### Questions to answer
**a)** In the wedding set review, what score does the reviewer give the set?
**b)** Duplicate the wedding set review from "As with most" up to and including "the two parts.".
**c)** According to the wedding set review, which hairpiece colors does the box show the bride can choose from?

### Supplied passage
As with most weddings, the majority of attention is given to the bride in this set.
First of all, the front of the box hints that the bride has not just one, but three hairpieces to choose from: blonde, brown and brunette. They are all the same braided style, with a hole on top for the tiara (on the left).
My initial thought was that they might as well have gone the whole nine yards, by including tan, redhead and black variants of the hairpiece. I think, for the purposes of this set, that three hairpieces is more than enough, however.
Here’s the bride in its initial assembly with the brown hairpiece. Usually the 2x2x2 slopes make female figures look Amazon-like compared to the men, but with the 2x2x1 slope she looks a little short – almost like a bridesmaid. You’ll also notice, quite disappointingly, that the design doesn’t line up on the two parts.
Here’s the same figure with in blonde…
.. and Gail Porter varieties.
(Gail was included to show that the female head is one-sided.)
Then I realised, when constructing the set, that the white plates and cheese slopes would be used to give the bride some added height.
(They could have used a 1×2 cheese slope, but two slopes would add to the miniscule part count.)
As for the large veil, it is attached to the bride’s hairpiece using the tiara threaded through this very tiny hole:
And the result looks like this:
Not bad at all, huh?
Compare the stunning appearance of the bride to this sorry excuse for a groom:
Yes indeed: this guy is basically the S1 Magician, without his moustache or his magic wand. His head is also single-sided, and the only accessory he gets is his top hat (which I’m not sure grooms even wear), and perhaps the empty transparent goblet he’s pictured with on the box.
(By the way: he may look like he’s smiling, but inside he’s crying.)
Very unusual about these instructions is that there’s no advertising whatsoever for other sets. I guess it’s because, apart from possibly being an exclusive set, there isn’t really anything else related. Possibly the Grand Emporium could be advertised, but there’s not enough room.
Here are the bride and groom positioned on the white 4×8 plate. The bride is now holding a bouquet of flowers, ready to toss into a ferocious crowd.
The 4×8 plate slots into the base as such, and is meant to be held in place by peeling off the adhesive backing beforehand. I haven’t done so because I want that plate!
For some reason I keep thinking it’s The Sun logo printed on that base, instead of Lego.
The arch also has adhesive pads, located behind those white tabs. These fold outwards to provide a surface to attach the arch to the base.
The display would look something like this with the arch attached, thus completing the build. Voila, a table decoration fit for an AFOL wedding – just don’t expect to see the bride figure ever again!
There really aren’t any leftovers, apart from the two spare hairpieces for the bride and any unused flower parts. Actually, looking at the flowers makes me wish that Lego would bring them back in yellow and blue like they used to have, and perhaps some other colours.
Let’s be honest: the only reason to buy this set is for the bride’s torso, and perhaps the bride’s printed slope. Even then there’s the very visible issue (in the above photos) of the two parts having their designs not line up, which is very disappointing considering it looks perfect on the box. The veil puts icing on the cake.
By far the biggest letdown of the set is with the groom. Although it might be a popular sentiment to ignore him, I think they should have given him a dedicated tuxedo torso – like they gave the bride a new design – instead of recycling the S1 Magician’s outfit. They could also have given him a hairpiece for when he’s not wearing his top hat, even if it’s a generic one.
Leaving aside the non-Lego parts, which may or may not disappear eventually, the real question when thinking of buying this set is: how much would you be willing to pay for that bridal dress?
Based on these scores I’d give this set 6.6/10 – helped an awful lot by the bride’s dress.

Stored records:
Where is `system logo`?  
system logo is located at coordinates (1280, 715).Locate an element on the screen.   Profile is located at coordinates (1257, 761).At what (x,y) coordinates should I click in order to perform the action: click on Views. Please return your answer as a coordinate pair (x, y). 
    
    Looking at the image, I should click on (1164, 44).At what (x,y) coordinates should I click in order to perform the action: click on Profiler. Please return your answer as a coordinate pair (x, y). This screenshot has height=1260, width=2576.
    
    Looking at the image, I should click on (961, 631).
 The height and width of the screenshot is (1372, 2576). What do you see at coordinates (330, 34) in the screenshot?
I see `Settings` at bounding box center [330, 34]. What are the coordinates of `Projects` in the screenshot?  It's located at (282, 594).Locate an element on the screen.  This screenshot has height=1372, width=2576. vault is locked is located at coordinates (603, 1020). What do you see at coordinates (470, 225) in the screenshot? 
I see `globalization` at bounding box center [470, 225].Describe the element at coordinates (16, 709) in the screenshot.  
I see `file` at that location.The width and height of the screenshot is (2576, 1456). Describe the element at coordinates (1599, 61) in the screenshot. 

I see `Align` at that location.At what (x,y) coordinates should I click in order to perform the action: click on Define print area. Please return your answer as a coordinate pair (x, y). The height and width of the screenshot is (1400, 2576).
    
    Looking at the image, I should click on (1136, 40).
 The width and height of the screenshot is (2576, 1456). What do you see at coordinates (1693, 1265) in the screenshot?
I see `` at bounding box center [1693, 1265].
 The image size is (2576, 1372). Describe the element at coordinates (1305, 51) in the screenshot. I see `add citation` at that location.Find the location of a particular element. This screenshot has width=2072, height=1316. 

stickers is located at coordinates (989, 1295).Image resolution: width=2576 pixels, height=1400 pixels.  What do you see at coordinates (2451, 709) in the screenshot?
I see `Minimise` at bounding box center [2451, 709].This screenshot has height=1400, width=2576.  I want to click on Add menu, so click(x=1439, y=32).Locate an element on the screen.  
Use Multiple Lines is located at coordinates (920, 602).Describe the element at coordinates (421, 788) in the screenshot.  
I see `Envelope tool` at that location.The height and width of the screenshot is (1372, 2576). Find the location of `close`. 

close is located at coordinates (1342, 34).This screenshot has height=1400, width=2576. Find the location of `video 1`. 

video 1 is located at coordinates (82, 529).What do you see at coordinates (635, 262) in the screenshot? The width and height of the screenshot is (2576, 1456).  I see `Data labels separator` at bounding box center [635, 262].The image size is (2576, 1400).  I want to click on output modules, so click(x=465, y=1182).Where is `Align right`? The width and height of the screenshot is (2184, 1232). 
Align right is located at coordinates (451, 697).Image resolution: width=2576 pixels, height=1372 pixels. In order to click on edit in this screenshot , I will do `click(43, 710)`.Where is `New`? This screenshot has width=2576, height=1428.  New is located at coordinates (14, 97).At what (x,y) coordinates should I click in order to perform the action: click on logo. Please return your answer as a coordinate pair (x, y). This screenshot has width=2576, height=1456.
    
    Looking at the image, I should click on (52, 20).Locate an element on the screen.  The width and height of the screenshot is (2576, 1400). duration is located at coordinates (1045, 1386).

### Responses by item number
**a)** 6.6/10

**b)**
As with most weddings, the majority of attention is given to the bride in this set.
First of all, the front of the box hints that the bride has not just one, but three hairpieces to choose from: blonde, brown and brunette. They are all the same braided style, with a hole on top for the tiara (on the left).
My initial thought was that they might as well have gone the whole nine yards, by including tan, redhead and black variants of the hairpiece. I think, for the purposes of this set, that three hairpieces is more than enough, however.
Here’s the bride in its initial assembly with the brown hairpiece. Usually the 2x2x2 slopes make female figures look Amazon-like compared to the men, but with the 2x2x1 slope she looks a little short – almost like a bridesmaid. You’ll also notice, quite disappointingly, that the design doesn’t line up on the two parts.

**c)** Blonde, brown and brunette.